Their goals include:
- Bringing Computer Science classes to every K-12 school in the United States, especially in urban and rural neighborhoods.
- Demonstrating the successful use of online curriculum in public school classrooms
- Changing policies in all 50 states to categorize C.S. as part of the math/science “core” curriculum
- Harnessing the collective power of the tech community to celebrate and grow C.S. education worldwide
- To increase the representation of women and students of color in the field of Computer Science.
Matt Guthmiller’s first solo flight on August 14th, 2011, was a quick trip around the airport in his hometown of Aberdeen, South Dakota, in a tiny, two-seat 1975 Cessna 150. But on May 31, 2014, Matt set out on a 44.5 day trip of over 30,000 miles in an attempt to become the youngest person to ever circumnavigate the globe on a solo flight.
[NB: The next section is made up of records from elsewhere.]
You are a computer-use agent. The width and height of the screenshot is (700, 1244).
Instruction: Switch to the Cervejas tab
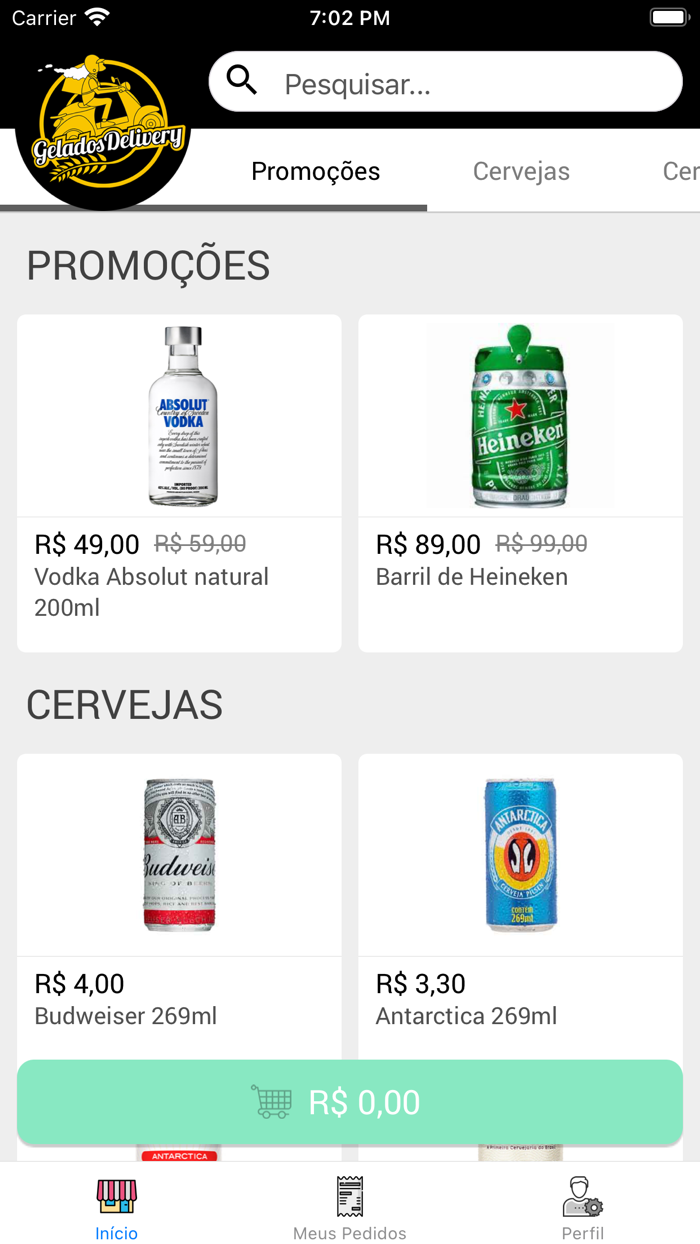click(521, 171)
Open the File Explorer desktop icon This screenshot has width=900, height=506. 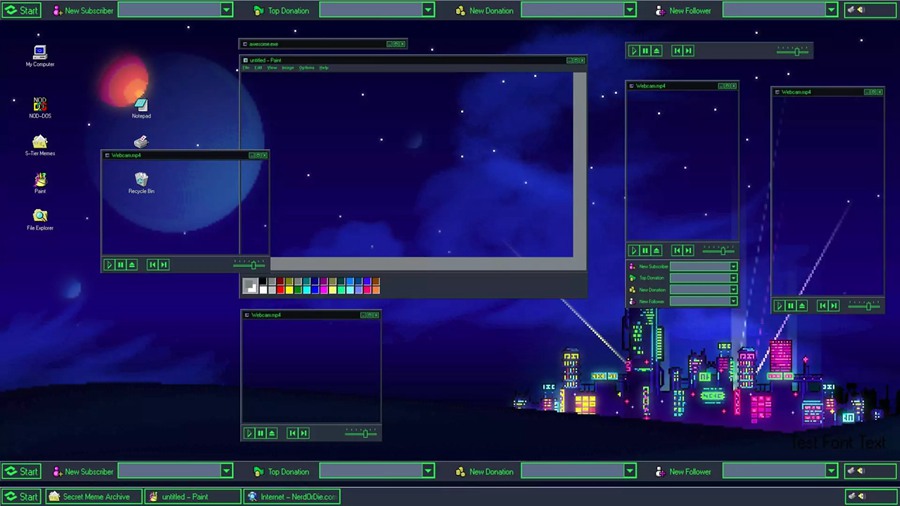coord(40,216)
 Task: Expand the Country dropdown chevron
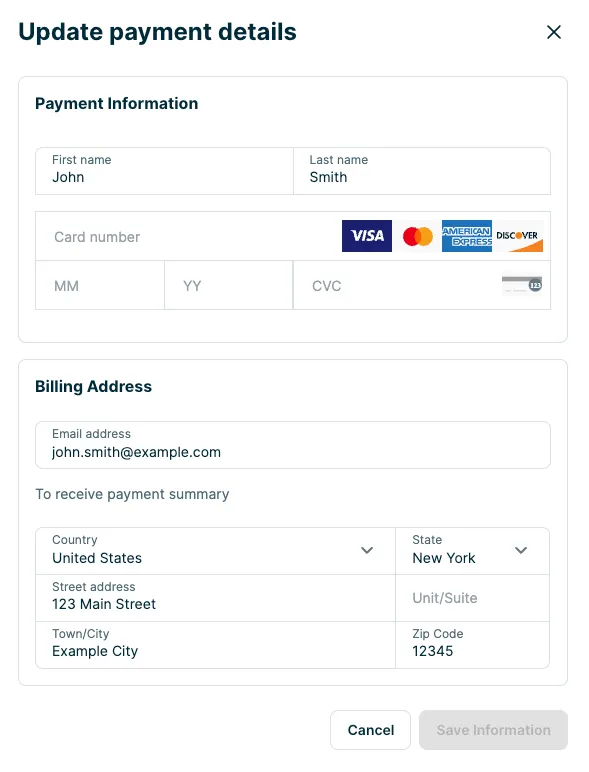[x=367, y=550]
Born and raised in Aberdeen, Matt first began learning to fly at the age of 16, received his private pilot certificate on his 17th birthday, has gone on to earn his commercial pilot certificate and numerous ratings, and since logged more than 1100 hours in the air (500 when he started the trip).
“I’m always looking for new challenges and unique experiences, but this is the biggest challenge I will have conquered,” said Guthmiller before the trip. “Fewer people have flown solo around the world than have been to space.”
“Limitless Horizons” is a combination of both Guthmiller’s lifelong love of flying and his intense interest in computer science. A junior at the Massachusetts Institute of Technology (MIT) majoring in electrical engineering and computer science, Guthmiller is a self-taught software engineer who first began writing code in 5th grade. He started one of the very first iPhone unlocking businesses in 2007 before selling it to another company, and by high school he had moved on to producing algorithms that could predict oil prices and using supercomputers to analyze stock trades. During his senior year of high school, Guthmiller was a finalist for the 20 Under 20 Thiel Fellowship before dropping out of that finalist round to go to MIT.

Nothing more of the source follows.